Most St. Paul residents and business owners know that light-rail transit (LRT) is coming to this neck of the woods, but many are confused about the details.
To reduce that confusion, the Metropolitan Council, one of the chief players in the Central Corridor LRT project, has undertaken a series of meetings to inform people about project plans and solicit suggestions for making the process run as smoothly as possible.
One of those meetings was held July 17 at the South St. Anthony Recreation Center. The Met Council’s Robin Caufman, manager of public involvement for the Central Corridor, made a presentation and fielded questions.

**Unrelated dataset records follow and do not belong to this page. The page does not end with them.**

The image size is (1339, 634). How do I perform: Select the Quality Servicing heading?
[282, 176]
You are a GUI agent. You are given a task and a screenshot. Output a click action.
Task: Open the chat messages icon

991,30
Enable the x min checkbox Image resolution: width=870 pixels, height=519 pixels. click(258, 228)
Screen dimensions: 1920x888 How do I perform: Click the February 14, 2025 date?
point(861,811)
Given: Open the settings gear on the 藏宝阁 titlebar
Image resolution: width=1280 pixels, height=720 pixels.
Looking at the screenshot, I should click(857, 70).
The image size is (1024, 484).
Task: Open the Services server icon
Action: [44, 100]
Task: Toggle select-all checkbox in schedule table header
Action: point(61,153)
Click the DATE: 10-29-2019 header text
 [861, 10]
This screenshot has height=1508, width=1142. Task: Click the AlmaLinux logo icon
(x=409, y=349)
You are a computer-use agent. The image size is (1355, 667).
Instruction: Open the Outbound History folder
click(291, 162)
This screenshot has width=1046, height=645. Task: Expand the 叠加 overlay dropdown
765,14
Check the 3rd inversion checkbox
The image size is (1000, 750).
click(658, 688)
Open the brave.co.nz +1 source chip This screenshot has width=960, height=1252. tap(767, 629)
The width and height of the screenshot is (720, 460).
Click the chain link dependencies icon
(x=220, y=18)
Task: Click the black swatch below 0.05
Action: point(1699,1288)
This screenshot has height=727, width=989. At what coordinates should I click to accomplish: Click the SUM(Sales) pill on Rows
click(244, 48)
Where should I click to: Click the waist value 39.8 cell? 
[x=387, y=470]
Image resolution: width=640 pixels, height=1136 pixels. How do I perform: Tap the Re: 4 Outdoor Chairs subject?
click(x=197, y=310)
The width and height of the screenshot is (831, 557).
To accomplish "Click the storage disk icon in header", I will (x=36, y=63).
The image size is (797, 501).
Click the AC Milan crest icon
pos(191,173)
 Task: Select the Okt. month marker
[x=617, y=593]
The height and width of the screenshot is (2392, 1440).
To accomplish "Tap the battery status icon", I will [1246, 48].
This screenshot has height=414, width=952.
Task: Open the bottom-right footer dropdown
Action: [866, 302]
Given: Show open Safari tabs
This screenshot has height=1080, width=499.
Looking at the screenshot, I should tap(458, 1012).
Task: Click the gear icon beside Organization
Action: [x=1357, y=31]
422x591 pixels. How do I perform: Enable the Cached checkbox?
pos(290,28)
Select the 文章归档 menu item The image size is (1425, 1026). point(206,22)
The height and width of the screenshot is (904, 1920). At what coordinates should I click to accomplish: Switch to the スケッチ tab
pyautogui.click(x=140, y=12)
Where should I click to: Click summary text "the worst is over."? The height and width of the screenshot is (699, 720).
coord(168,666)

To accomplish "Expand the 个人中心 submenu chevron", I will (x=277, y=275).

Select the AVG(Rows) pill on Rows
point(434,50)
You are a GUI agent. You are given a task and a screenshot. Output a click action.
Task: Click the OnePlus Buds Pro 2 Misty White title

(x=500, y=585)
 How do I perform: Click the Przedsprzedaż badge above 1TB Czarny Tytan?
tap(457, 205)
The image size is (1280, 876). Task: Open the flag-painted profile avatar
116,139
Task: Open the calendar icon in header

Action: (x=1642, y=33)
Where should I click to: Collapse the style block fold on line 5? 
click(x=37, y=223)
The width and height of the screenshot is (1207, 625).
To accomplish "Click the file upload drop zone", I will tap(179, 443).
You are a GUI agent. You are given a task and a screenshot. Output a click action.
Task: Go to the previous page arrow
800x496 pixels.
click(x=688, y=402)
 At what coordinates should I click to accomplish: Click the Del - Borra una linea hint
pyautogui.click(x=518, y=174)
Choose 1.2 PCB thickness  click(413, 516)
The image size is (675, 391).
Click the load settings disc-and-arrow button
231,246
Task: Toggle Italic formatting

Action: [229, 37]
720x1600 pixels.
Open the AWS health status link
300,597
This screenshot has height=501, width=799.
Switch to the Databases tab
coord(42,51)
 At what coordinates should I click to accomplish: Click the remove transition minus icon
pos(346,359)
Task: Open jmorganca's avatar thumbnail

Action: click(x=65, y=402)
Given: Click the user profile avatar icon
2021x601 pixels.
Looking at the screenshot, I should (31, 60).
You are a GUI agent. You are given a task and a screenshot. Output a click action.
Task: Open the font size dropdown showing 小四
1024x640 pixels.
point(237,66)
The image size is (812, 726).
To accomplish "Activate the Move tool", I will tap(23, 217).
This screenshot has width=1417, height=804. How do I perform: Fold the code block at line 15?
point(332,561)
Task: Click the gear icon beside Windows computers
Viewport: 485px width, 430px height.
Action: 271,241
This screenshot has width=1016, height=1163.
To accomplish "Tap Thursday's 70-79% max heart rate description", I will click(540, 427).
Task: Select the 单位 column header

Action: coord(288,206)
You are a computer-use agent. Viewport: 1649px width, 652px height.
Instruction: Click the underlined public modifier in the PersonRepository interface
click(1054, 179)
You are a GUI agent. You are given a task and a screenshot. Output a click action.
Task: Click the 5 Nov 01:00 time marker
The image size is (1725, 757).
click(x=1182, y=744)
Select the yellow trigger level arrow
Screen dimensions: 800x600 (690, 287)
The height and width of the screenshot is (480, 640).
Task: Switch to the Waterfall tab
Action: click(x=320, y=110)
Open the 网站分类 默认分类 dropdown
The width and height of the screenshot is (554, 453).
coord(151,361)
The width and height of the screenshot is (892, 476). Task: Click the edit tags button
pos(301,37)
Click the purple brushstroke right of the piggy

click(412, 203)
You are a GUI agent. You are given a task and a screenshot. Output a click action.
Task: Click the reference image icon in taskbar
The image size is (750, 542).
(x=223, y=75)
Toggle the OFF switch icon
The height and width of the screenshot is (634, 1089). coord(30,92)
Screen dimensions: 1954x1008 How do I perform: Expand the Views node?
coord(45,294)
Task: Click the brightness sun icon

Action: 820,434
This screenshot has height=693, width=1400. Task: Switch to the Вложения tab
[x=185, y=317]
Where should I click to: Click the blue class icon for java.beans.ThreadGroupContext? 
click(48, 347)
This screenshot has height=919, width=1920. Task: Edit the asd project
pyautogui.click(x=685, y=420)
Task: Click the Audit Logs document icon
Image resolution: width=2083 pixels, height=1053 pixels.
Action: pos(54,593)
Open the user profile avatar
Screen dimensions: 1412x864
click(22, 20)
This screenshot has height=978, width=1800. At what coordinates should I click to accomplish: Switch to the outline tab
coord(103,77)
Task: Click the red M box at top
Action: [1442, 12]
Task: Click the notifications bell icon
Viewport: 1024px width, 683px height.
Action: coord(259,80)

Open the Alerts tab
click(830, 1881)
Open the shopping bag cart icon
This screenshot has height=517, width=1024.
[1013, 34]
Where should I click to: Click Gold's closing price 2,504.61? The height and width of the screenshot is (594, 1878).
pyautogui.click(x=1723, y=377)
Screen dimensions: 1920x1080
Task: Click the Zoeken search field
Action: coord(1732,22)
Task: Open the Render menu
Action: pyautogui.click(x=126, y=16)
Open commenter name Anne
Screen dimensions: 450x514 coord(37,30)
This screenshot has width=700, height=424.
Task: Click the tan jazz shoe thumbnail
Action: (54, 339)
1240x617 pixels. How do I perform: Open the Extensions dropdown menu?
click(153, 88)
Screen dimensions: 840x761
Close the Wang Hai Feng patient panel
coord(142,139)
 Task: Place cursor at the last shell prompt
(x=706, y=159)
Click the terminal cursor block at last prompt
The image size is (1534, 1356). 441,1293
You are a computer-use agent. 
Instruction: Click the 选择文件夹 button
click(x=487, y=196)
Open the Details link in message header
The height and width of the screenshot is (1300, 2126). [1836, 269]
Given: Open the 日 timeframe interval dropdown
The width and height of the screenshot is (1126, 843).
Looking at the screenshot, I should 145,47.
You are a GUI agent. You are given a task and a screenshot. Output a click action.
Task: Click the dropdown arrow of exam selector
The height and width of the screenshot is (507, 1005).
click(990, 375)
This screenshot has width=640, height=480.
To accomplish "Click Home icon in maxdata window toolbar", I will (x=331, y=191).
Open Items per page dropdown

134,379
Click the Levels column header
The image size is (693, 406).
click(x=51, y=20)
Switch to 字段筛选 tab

Caufman said that plans for the Central Corridor, which will run between downtown Minneapolis and St. Paul, mostly along University Avenue, have been buoyed by the success of the Hiawatha Line, which began operating in 2004. Ridership on that line averaged 28,146 per weekday in 2006, which exceeded preconstruction estimates for 2020. Caufman said Metro Transit surveys reveal that up to half of LRT riders had not previously used mass transit.
The Central Corridor will be 11 miles long and will have 16 stations. Trains will run every 7.5 minutes during peak hours and every 10–15 minutes in off-peak periods. The line will operate 21 hours a day. A trip between the two downtowns will take 35 minutes.
Unlike the Hiawatha Line, which Caufman described as “pre-emptive,” Central Corridor trains will operate on a priority basis. That means they will stop for traffic lights but will be able to shorten a red light or lengthen a green one to facilitate their progress.
Asked how the trains will be faster than buses running along University Avenue, Caufman cited the fact that LRT riders purchase tickets before boarding, making that process more efficient. Also, the trains make fewer stops than do buses, and because they run on their own track they don’t have to navigate in and out of traffic.
Caufman said the Met Council determined that anticipated transit demand in the Central Corridor could not be met by adding more buses.
“Studies show that up to 70 percent of residents along the Central Corridor have access to one or no car,” she said. “There is a huge potential for transit in that area.”
She noted that Route 16 buses will continue to operate on University Avenue for riders traveling to and from locations not immediately served by LRT stations.
Several business owners at the July 17 meeting expressed concerns about loss of parking on University, as well as disruption during construction.
Caufman conceded that some parking will be lost near LRT stations, but she said University is wide enough to accommodate parking, traffic lanes and the train track, which will run down the center of the corridor. She said that construction details are hard to predict at this point, since some decisions about the Central Corridor have yet to be made.
Right now, projected costs for the new line are $930 million. That figure may need to be trimmed to meet federal requirements, Caufman said. It’s expected that half of the Central Corridor’s funding will come from the federal government and a third from the state.